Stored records

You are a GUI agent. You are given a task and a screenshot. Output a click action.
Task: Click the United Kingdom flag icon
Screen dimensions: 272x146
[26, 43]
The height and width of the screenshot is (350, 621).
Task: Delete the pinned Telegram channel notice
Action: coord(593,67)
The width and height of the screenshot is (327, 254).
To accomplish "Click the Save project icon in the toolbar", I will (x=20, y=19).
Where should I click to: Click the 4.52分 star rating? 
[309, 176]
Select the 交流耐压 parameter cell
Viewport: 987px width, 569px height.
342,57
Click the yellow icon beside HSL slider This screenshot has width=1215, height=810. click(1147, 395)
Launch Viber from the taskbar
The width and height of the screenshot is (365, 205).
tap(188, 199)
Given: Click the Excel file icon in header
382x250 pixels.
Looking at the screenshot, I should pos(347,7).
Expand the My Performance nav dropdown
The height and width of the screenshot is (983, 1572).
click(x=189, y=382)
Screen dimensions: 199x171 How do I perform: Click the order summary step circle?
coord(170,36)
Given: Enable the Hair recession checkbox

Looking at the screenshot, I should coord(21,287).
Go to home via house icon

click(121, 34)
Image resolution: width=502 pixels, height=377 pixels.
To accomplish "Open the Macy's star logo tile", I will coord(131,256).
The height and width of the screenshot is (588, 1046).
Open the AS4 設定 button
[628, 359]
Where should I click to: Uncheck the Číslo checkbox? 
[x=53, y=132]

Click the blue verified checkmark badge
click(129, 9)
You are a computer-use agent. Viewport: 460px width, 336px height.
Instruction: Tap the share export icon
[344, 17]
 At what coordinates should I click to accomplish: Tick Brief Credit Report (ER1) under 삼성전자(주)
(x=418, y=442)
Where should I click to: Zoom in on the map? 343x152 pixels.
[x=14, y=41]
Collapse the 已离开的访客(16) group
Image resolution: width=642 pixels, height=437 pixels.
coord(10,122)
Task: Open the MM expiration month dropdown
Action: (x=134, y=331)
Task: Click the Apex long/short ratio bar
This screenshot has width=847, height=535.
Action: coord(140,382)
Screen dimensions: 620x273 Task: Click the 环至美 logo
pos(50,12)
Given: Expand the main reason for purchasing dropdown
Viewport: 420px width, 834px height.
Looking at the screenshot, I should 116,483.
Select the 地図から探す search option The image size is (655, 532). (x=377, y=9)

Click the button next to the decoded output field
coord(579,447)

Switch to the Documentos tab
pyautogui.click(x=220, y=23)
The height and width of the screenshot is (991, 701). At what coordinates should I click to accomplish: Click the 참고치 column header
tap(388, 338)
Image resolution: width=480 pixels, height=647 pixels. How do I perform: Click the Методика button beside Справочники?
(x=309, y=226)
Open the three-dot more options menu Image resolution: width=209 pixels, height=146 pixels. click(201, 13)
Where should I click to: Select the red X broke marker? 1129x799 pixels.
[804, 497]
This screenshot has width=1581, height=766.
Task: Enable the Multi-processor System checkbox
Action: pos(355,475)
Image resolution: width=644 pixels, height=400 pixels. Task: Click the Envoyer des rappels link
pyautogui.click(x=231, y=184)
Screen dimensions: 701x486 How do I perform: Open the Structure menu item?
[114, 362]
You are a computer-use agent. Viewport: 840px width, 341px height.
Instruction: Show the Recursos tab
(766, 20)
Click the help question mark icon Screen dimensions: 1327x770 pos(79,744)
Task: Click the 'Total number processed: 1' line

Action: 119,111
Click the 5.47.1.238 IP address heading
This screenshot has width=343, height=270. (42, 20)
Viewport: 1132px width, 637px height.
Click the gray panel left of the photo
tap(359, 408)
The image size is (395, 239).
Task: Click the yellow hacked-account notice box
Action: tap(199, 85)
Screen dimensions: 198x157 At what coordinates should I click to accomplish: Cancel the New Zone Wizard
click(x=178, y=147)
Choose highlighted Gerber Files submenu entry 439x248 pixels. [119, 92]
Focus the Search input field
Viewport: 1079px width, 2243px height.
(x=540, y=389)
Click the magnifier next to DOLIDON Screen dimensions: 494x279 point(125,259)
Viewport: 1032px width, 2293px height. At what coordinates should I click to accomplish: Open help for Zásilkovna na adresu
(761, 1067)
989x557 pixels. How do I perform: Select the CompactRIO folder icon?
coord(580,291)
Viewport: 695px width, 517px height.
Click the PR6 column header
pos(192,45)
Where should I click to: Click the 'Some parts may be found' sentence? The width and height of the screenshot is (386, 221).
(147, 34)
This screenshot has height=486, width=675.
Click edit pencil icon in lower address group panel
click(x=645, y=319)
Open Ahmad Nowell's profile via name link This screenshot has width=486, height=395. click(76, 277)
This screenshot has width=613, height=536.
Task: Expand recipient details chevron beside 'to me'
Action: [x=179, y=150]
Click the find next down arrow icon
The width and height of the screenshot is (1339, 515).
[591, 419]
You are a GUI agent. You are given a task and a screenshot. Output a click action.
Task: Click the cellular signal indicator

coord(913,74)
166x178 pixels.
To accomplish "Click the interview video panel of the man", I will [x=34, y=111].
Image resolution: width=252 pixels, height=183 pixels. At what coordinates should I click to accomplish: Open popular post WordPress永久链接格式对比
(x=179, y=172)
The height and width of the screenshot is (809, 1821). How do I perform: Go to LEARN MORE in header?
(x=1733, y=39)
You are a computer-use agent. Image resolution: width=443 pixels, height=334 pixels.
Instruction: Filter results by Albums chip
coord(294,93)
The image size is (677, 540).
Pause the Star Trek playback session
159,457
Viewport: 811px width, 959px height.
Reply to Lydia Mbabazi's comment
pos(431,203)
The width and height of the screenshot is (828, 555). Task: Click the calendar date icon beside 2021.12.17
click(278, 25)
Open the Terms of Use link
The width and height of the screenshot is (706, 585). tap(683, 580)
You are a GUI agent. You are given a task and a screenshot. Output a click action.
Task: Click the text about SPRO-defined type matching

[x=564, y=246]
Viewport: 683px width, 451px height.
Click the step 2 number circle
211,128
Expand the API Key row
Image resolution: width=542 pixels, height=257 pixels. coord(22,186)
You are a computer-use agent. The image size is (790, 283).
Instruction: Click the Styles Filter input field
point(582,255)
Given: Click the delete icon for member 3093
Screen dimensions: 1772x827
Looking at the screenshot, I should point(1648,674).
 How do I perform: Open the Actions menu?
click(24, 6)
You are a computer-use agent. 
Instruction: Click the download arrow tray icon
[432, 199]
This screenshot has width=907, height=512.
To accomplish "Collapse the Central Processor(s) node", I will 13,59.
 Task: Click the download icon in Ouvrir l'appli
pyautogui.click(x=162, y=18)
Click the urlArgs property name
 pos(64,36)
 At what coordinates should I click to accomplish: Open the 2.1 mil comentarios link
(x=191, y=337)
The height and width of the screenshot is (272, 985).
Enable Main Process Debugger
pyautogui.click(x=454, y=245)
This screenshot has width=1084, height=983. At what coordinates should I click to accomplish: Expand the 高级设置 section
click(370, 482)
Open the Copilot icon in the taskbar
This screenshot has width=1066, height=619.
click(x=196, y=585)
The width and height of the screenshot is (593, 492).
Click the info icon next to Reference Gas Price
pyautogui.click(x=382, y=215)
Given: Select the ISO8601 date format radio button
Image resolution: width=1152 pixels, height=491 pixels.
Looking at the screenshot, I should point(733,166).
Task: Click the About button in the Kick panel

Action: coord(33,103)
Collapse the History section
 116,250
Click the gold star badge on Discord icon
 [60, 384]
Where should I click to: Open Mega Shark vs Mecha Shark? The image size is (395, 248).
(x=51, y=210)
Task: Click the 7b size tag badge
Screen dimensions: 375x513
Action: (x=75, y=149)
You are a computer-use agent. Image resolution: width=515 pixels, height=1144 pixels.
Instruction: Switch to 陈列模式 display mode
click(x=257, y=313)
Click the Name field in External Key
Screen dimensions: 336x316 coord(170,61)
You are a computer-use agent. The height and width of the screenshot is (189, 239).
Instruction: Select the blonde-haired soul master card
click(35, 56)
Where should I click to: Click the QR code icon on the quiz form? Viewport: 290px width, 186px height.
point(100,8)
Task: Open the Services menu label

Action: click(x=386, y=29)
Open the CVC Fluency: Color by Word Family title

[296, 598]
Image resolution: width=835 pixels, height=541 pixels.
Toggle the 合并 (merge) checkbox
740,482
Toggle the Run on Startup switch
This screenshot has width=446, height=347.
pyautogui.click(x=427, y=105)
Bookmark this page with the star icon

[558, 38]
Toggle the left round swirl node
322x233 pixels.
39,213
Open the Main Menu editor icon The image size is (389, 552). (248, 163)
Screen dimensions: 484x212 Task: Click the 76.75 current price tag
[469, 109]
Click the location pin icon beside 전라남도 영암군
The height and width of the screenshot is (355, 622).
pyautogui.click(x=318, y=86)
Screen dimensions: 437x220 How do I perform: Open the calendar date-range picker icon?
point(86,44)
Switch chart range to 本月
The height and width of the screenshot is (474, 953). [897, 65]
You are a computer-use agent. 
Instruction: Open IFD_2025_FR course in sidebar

● **Exercise**
Check each line above for the string "will" and copy those that have it.

● **Expected answer**
To accomplish "Click the Save project icon in the toolbar", I will (x=20, y=19).
To accomplish "Open the Macy's star logo tile", I will coord(131,256).
To accomplish "Click the interview video panel of the man", I will [x=34, y=111].
To accomplish "Collapse the Central Processor(s) node", I will 13,59.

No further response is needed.